Archivo - Investigación, foto de recursos - JUNTA DE ANDALUCÍA - Archivo
SEVILLA 13 Abr. (EUROPA PRESS) -
La Consejería de Salud y Familias, a través de la Dirección General de Salud Pública y Ordenación Farmacéutica, ha completado el procesamiento bioinformático de los más de 700 genomas bacterianos de Listeria, Campylobacter y Salmonella realizados desde finales del año 2019 e incluidos en el Sistema Integrado de Epidemiología Genómica de Andalucía (Siega).
Bajo el prisma de la filosofía 'One Health', en una sola ubicación informática se recopilan los genomas y los metadatos de esos patógenos procedentes de los ámbitos clínicos, alimentarios y de ganadería. La tecnología de secuenciación masiva ofrece innumerables ventajas a la hora de la gestión en materia de Salud Pública, posibilitando la adopción de medidas con mayor precisión y rapidez, así como generar un conocimiento adicional de los determinantes.
Según un comunicado, esta metodología de trabajo permitirá conocer las dinámicas poblacionales de estos patógenos y poder predecir el origen de la infección y la fuente de origen con una precisión no alcanzas hasta la fecha.

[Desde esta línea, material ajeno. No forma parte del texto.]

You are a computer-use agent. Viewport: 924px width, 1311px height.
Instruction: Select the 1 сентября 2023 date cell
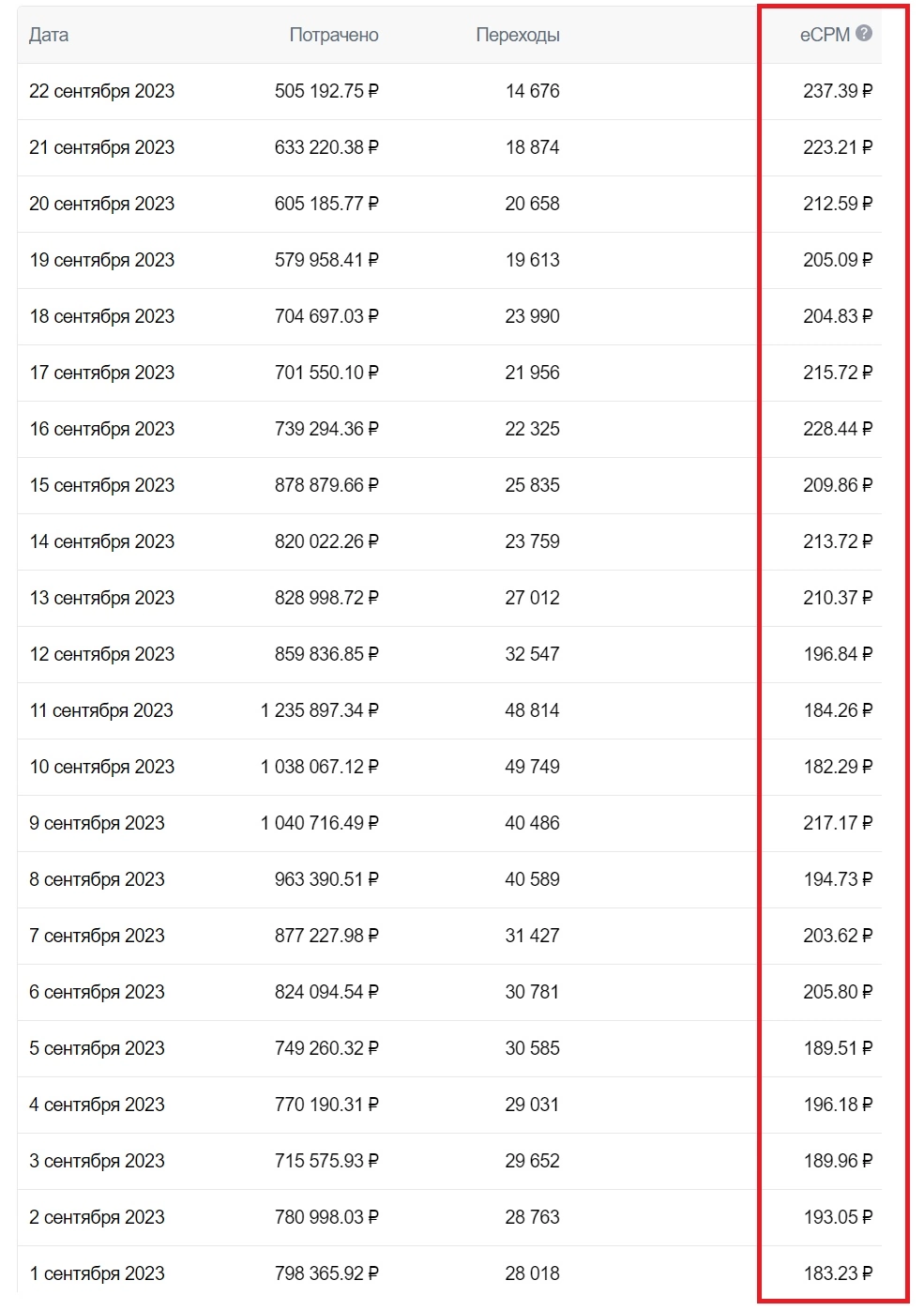pos(97,1273)
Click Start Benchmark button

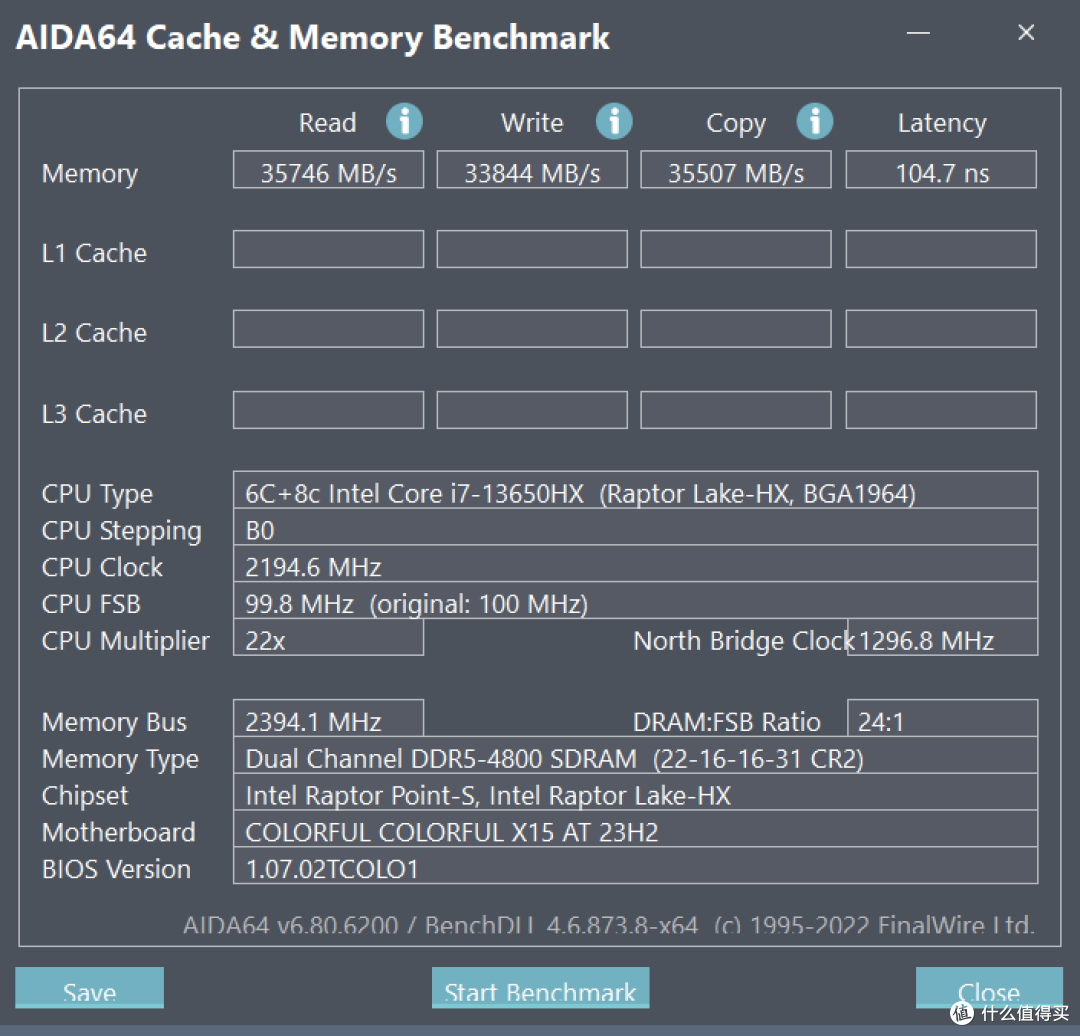(541, 988)
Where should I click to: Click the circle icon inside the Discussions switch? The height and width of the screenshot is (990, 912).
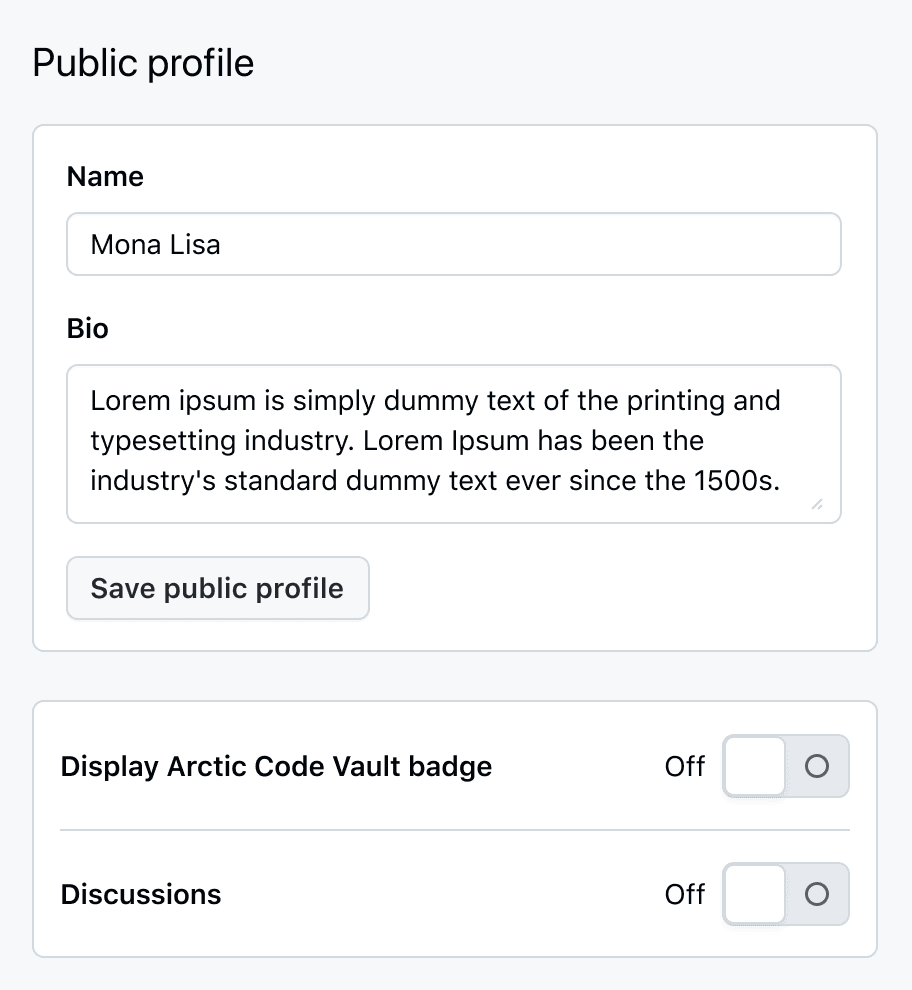(x=818, y=895)
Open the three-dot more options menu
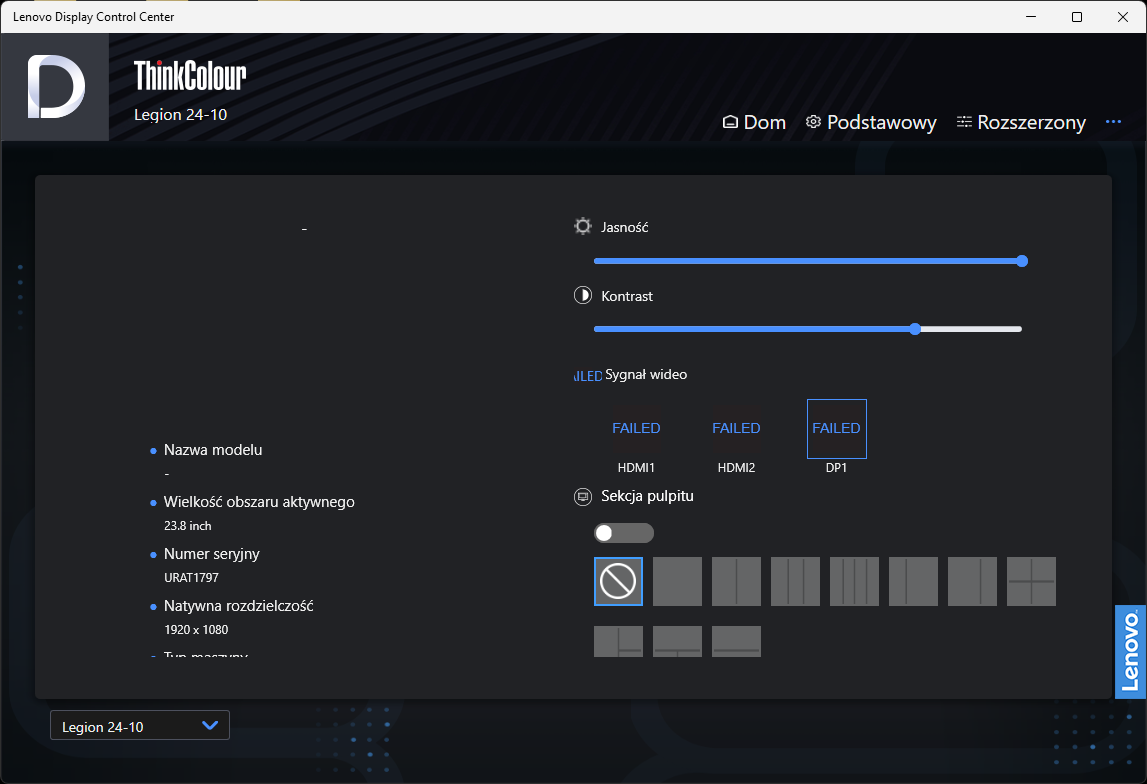The height and width of the screenshot is (784, 1147). coord(1113,122)
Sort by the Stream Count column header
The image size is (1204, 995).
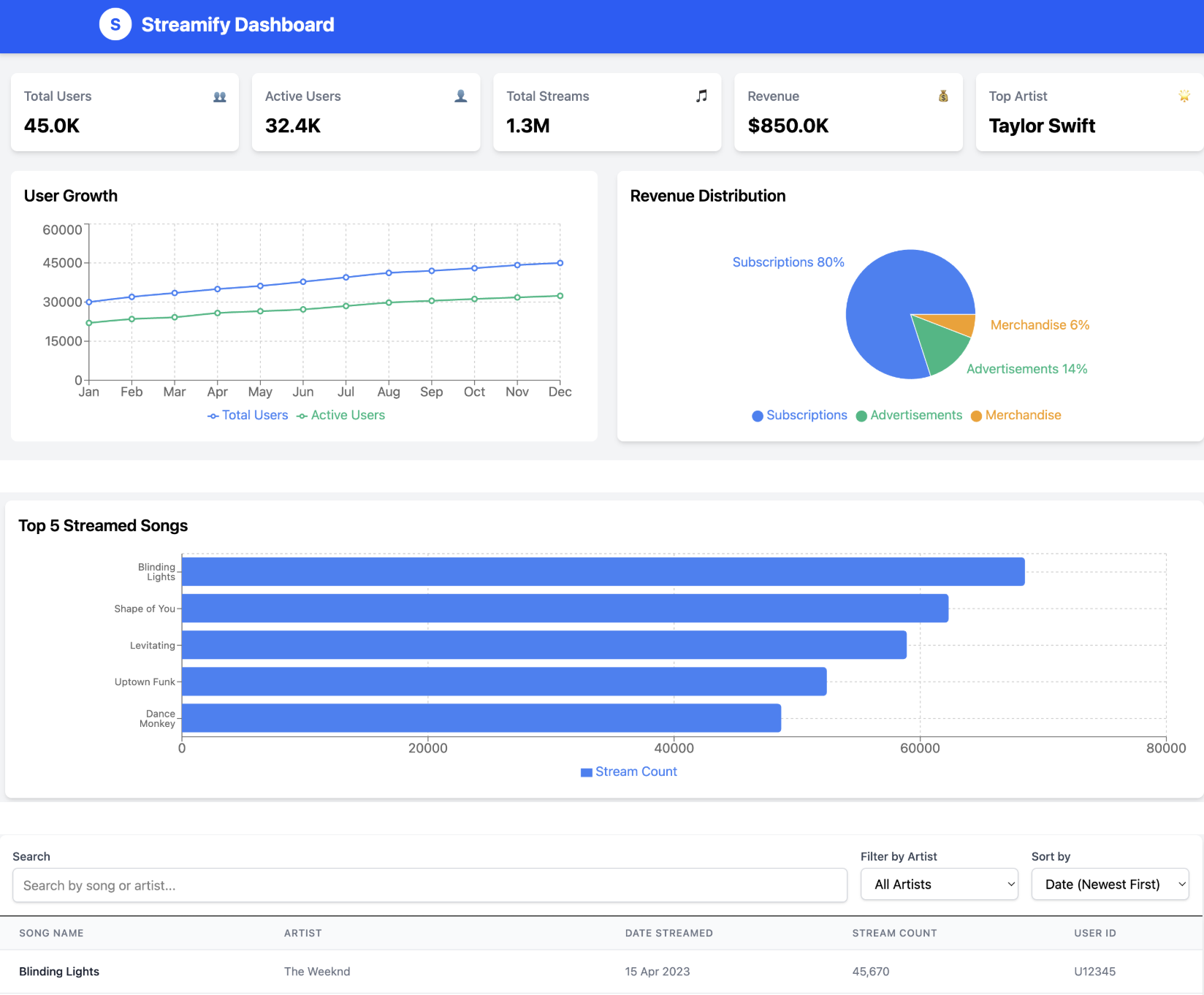894,933
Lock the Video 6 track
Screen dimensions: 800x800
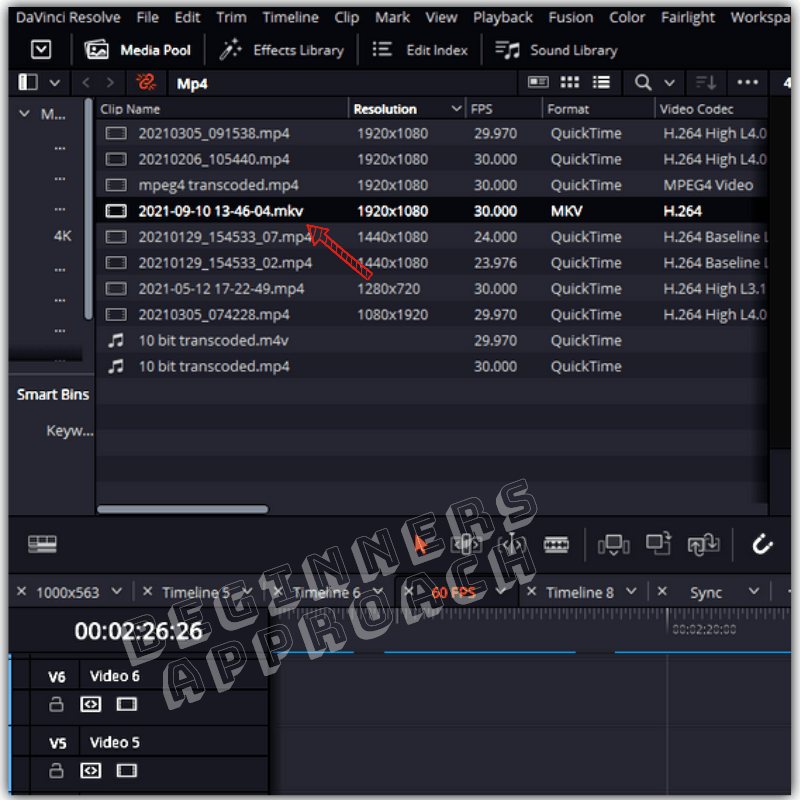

La configuración de esta base de datos, "pionera" a nivel nacional y europeo, ha sido fruto del trabajo colaborativo de la Consejería de Salud y Familias, el Servicio Andaluz de Salud, la Fundación Progreso y Salud, la Consejería de Agricultura, así como gracias a la colaboración con centros de investigación nacionales como el Centro Nacional de Microbiología, el Laboratorio Central de Veterinaria de Algete, el centro VISAVET de la Universidad Complutense y con la incorporación de secuencias de gérmenes procedentes de Suecia, Francia, Finlandia, Portugal, Austria o Italia.
Durante 2021 se va a continuar con la generación y procesamientos de secuencias completas y la captación de colaboraciones con otros centros de investigación relacionados con la materia.